For me the problems of being an avocational musician are twofold. First, I always have to justify why I'm spending time and money on this. Part of this, of course, is that when I began singing again I already had a life and needed to squeeze singing into it. As many people know, my need to recapture the feeling from that Valentine's Day was so strong that I was willing to orchestrate a breakup with my partner so that I could have a new life, but in 2007 she had a hip replacement and I realized that I needed to care for her, and one thing led to another. I still don't think of us as a "couple", but she is my significant other and in that vein we check in with each other about what we've planned for the day/week/month, etc. and she feels, rightly or wrongly, that she has a vested interest in how I spend my time and money.

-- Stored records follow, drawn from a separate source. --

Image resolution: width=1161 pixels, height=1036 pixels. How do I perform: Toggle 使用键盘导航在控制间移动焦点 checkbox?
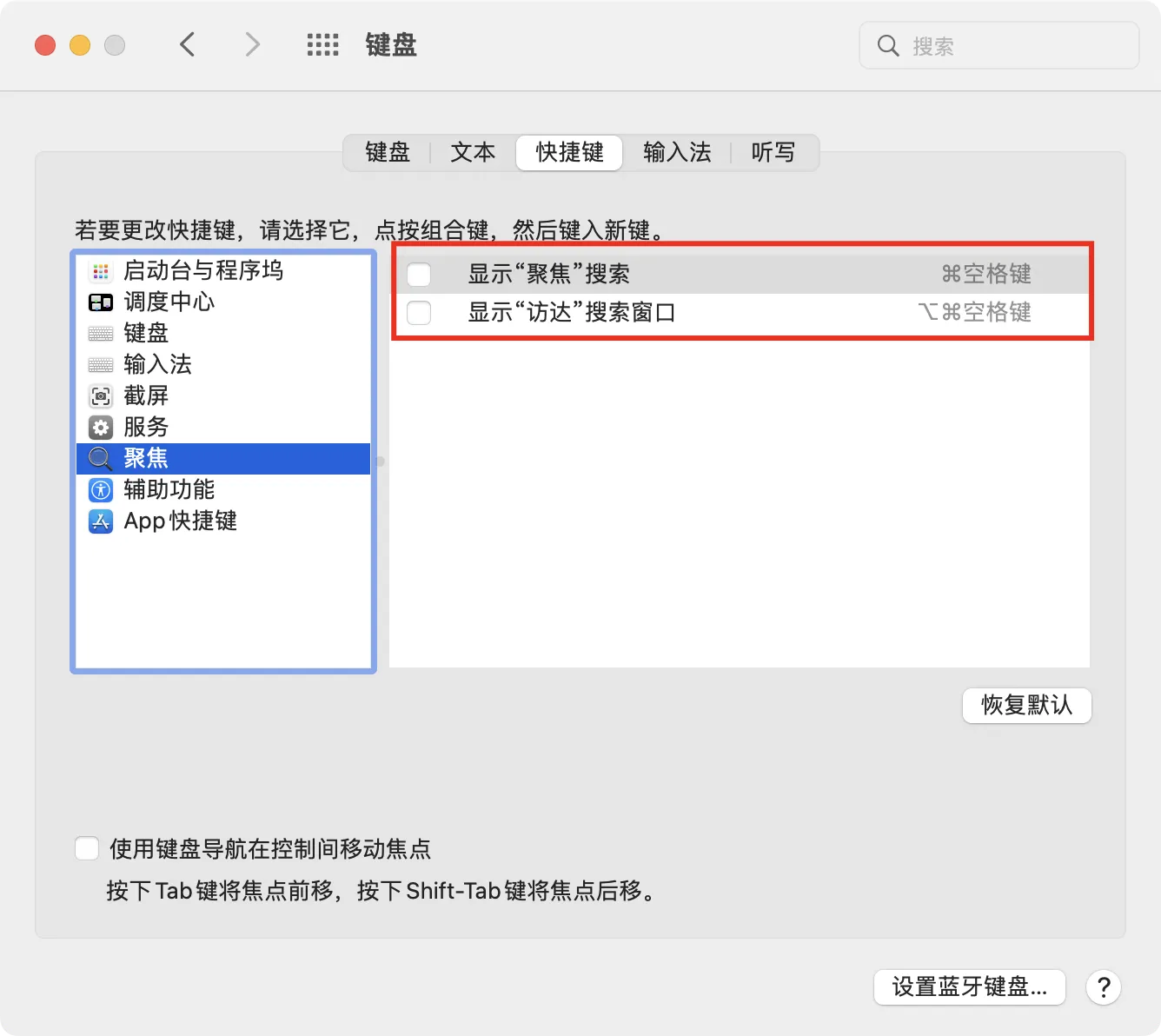pyautogui.click(x=87, y=848)
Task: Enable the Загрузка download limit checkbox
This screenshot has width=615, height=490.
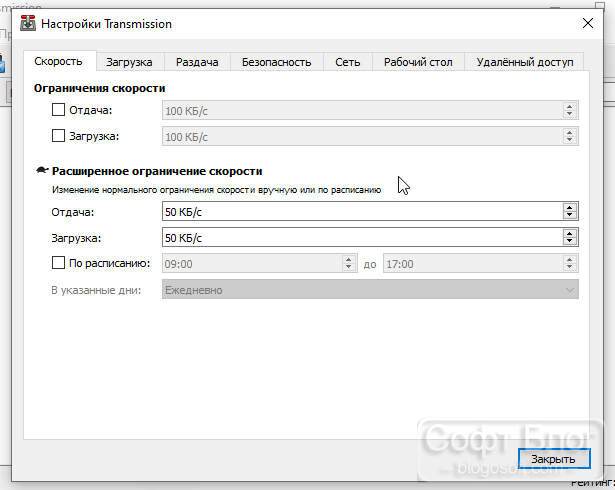Action: point(58,136)
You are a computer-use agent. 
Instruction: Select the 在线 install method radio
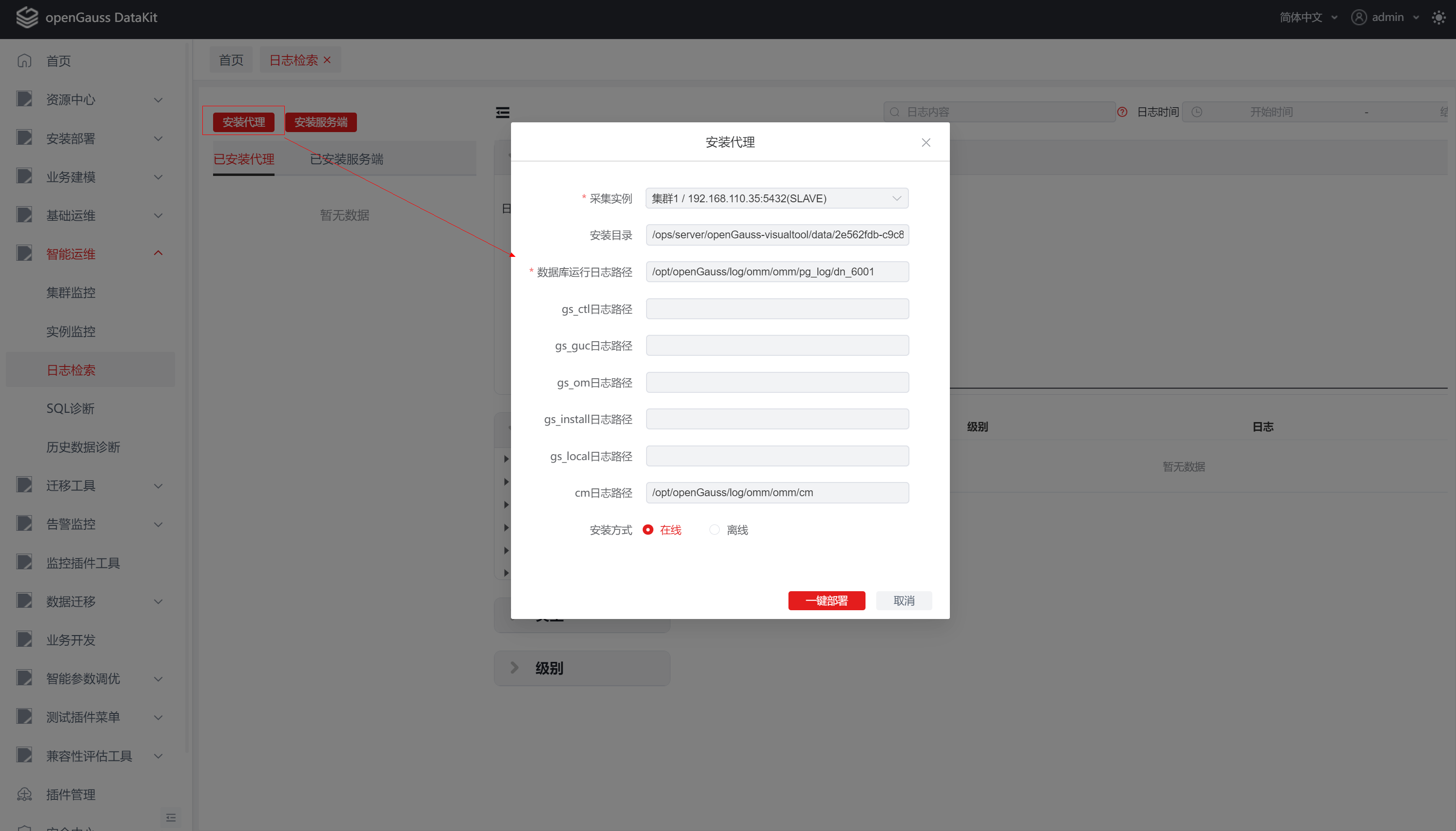[648, 530]
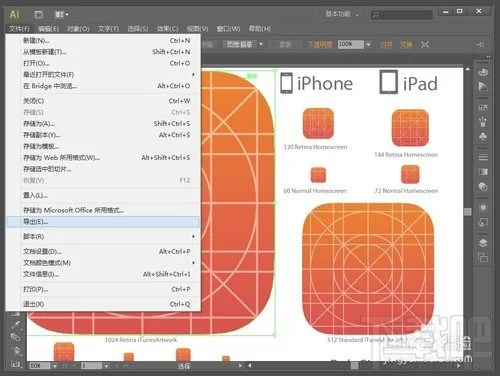The height and width of the screenshot is (376, 500).
Task: Open the Symbols club-shaped panel icon
Action: coord(483,136)
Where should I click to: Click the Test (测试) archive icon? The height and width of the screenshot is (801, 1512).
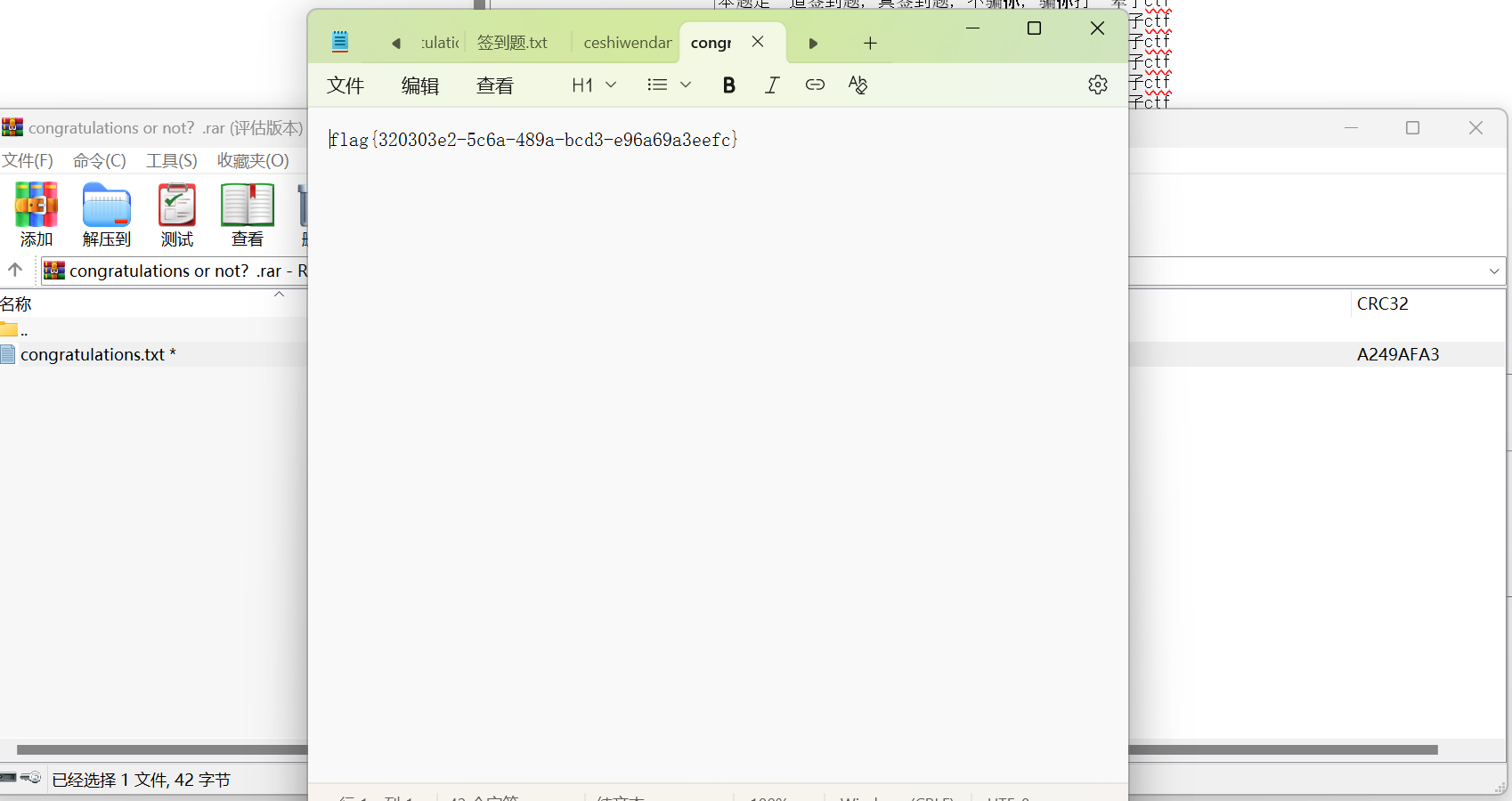(x=177, y=214)
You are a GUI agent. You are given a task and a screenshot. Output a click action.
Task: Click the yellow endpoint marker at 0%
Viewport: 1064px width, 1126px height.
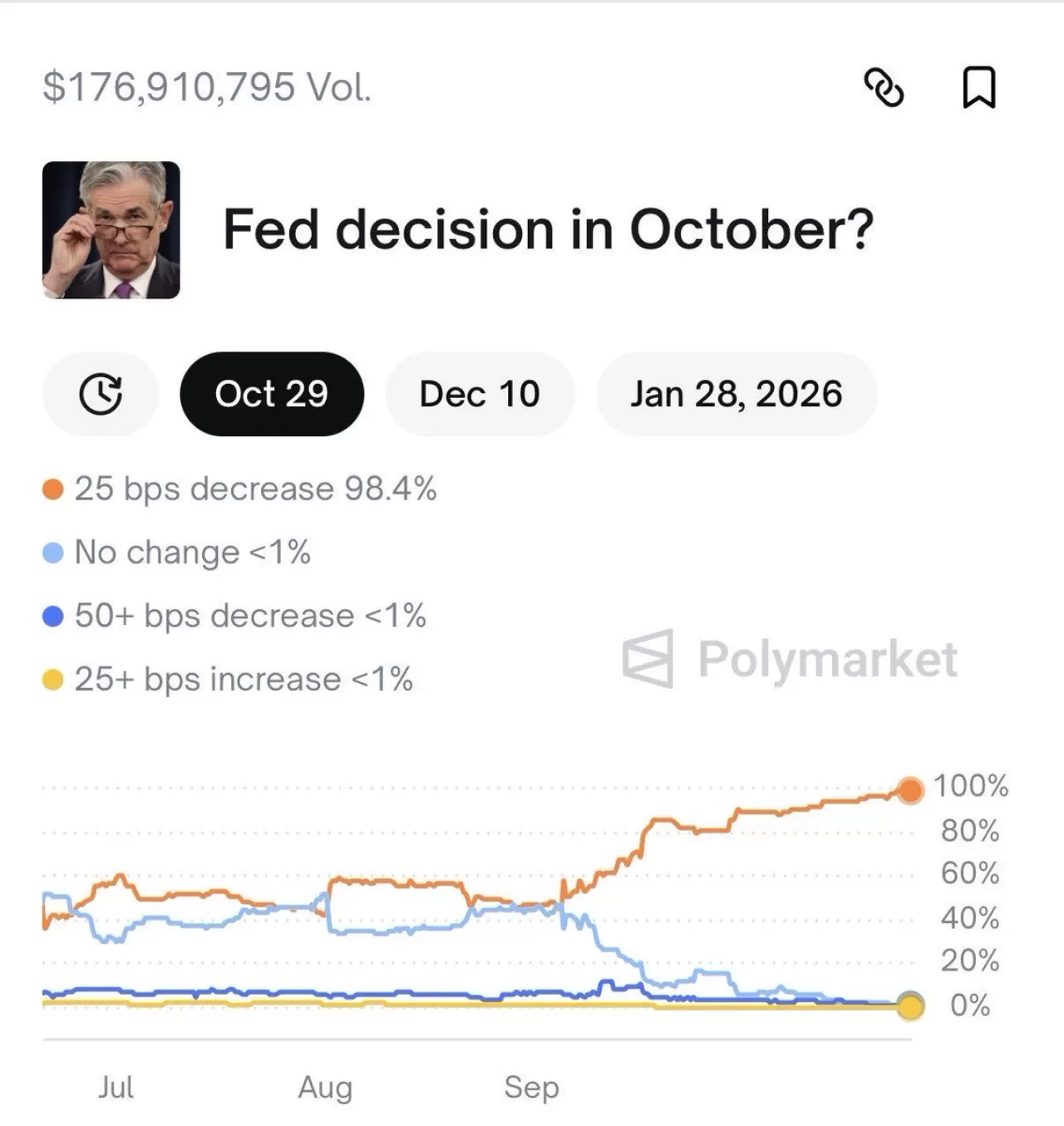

The second issue with being an avocational singer is that other people (aka other singers) don't take me seriously. When they find out, for example, that my church gig is unpaid, I can hear a bit of contempt in their voices. (That would not be true if I had been cast in someone else's production of an opera and were singing for free.)
There was a Q and A session and so I asked the choir director and his wife, a cellist, both of whom are quite young and have up and coming careers, if it had been hard for them as young people to take care of themselves the way one needed to to have a career as a musician. I know in my heart of hearts that one big reason I gave up singing at 30 (in addition to not making money, wanting to go to college at night - it never occurred to me to major in music - and being in a Lesbian separatist milieu that did not encourage pursuing a "patriarchal" art form) was that I found it onerous to take care of myself. I had quit smoking but resented it (and after I stopped singing I went back to smoking for another two years), was continually starving myself to keep my weight under 130 pounds (I was five foot six), and wanted to party until all hours. When I went back to singing in my 50s I had long since finished with all those things and was in top physical shape.
In other news, I asked the choral conductor I mentioned if I needed a conductor as well as a pianist for the Requiem and he said no, if I trusted the pianist we could look to her for cues (this is what we did for Samson et Dalila).
And on a final note: when I got home I worked on the "Lacrymosa" measure by measure again and found that I was able to sing the first two of the difficult pages with the recording. And I woke up humming my part, despite it's not being conventionally melodic!